McKenzie and Cummings awarded Order of Gabriel Dumont
- NC Raine | February 23, 2021
Métis rights activist and raconteur Wayne McKenzie has consistently produced results during his extraordinary career, even if its meant going defiantly against the grain.
One of McKenzie's most fabled moments was his protest to the Canadian Mortgage and Housing Corporation (CMHC) in the early 1980s.
McKenzie, who helped create the Association of Métis and non-Status Indians of Saskatchewan (AMNSIS), was the President of the Local 9 in Regina at the time. After discovering the slum-like state of the houses that social services were paying for in many of their Indigenous communities, McKenzie asked for $120,000 to help address housing needs in the communities. But after a meeting with two representatives from CMHC, he was given a 'take it or leave it' offer of only $20,000. So, he purchased a wheelbarrow and filled it with $20,000 worth of nickels.
“I knocked on (CMHC)'s front door and said 'I've come to give you back your money because I think you have a nickel and dime mentality for what I'm proposing. Today I will give you nickels but in two weeks time, if I don't hear from you, I'm bringing back the rats that live in these people's homes',” said McKenzie.
The stunt worked, as McKenzie was summoned to Ottawa, where the Pierre Trudeau government had a $120,000 cheque waiting for him.
It is one of the many examples of McKenzie's fire and passion making an indelible mark in the Métis history of Canada, and why he is being awarded with an Order of Gabriel Dumont Medal in March.
“He is a great orator and a very determined man,” said Geordy McCaffrey, Executive Director and the Gabriel Dumont Institute. “He has been able to fight the good fight. You can see through these personality traits how he's been able to do so much for Métis people.”
McKenzie's impact on Métis people in Saskatchewan is hard to overstate. McKenzie has held many positions in Métis government and management, including Executive Director, Vice-President, Local President, and Regional Director of AMNSIS.
His work with AMNSIS in capacity building in education, economic development, and housing led to the establishment of GDI, Sask Métis Economic Development Corporation (SMEDCO), and the Gabriel Housing Corp.
McKenzie is predictably self-effacing about the honour, saying that he knew very little about the award, and the credit should be equally shared with the many people he has worked with over the years.
“I get the credit, but in those days, we were starting to deal with self-government. And there were a number of us that put together a plan for institutions like (GDI), that if we were successful in dealing with self-government, we would have institutions to actually deal from,” he said.
“So, it wasn't just me, it was a number of us.”

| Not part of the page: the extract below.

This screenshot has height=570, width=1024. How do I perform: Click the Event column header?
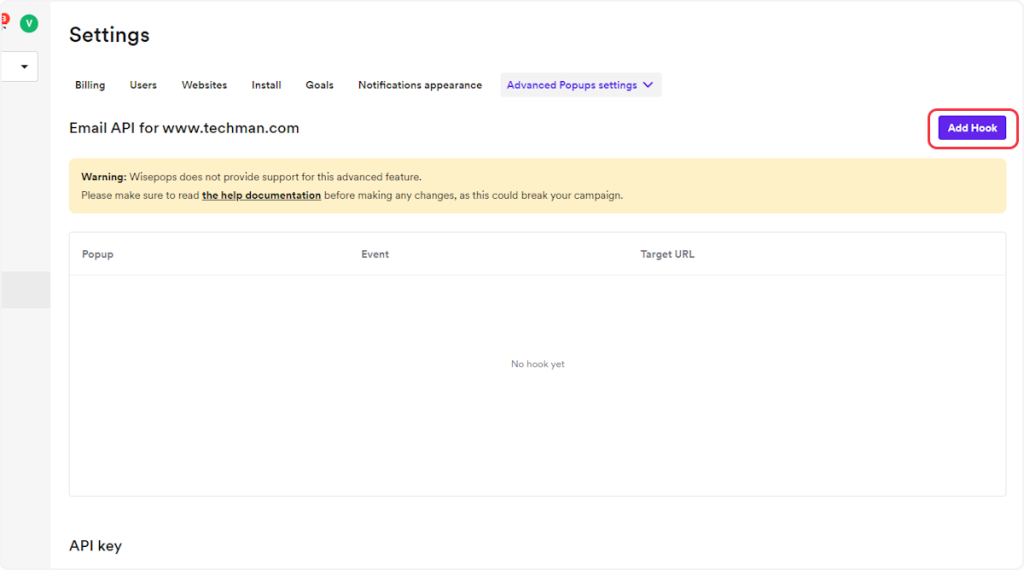375,254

Another Gold recipient, Senator Nora Cummings, has had a profound impact on Métis people in Saskatchewan through her tireless advocacy, particularly for women and children, as well as playing an instrumental role in the development of several essential organizations for Indigenous people.
Among many of her achievements and lasting impacts, Cummings helped establish the Saskatchewan Native Women's Association, was a founding member of the Metis Nation-Saskatchewan, and has fought for decades to get Indigenous children out of foster care and back with their families.

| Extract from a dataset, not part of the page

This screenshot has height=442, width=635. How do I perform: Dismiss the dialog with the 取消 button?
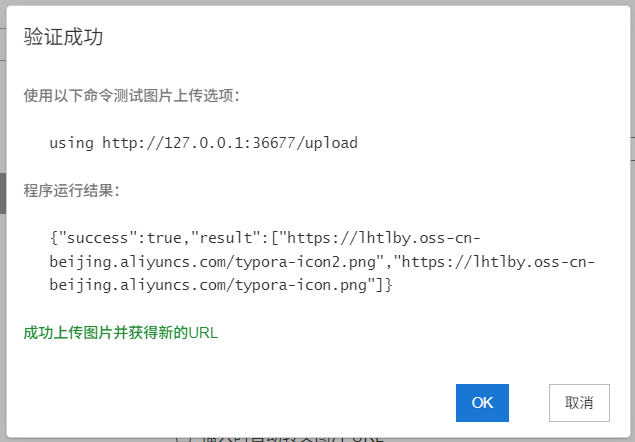[579, 403]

In an interview in 2020, Cummings said the most rewarding part of her career is seeing the children she's helped grow up and become successful.
“The best rewards I could get from anyone is seeing these kids becoming whatever they want. Getting their education, getting jobs, that's the greatest thing, that's what I've treasured the most,” she said.
“When you spend time with Nora, you can tell she's extremely interested in making sure there's opportunities for Métis people. She's been an advocate for young people for a long time. And, at times when we've had certain questions or been confused, she's always provided good advice,” said McCaffrey.
“She's been invaluable to the Métis community.”
In total, five medals were given to individuals who have made vital contributions to the Métis community.
On March 4, via a virtual ceremony, Cummings, McKenzie, and Jean Fisher and the late Dennis Fisher will be honoured with Order of Gabriel Dumont Gold Medals, which recognize a lifetime of outstanding service to the Métis of Canada.
William Goodon and Gregory Scofield will receive the Silver medal, which honours persons still in their careers who have made significant contributions to the Métis.
“The Order of Gabriel Dumont is one of the Métis Nation's highest civilian honours,” McCaffrey said.
“When you look at the recipients of the award this year, these are all great people. We are very proud to be able to induct this fine group of people in the Gold and Silver GDI awards,” he said.
The six inductees join 67 others who have already been inducted in the Order.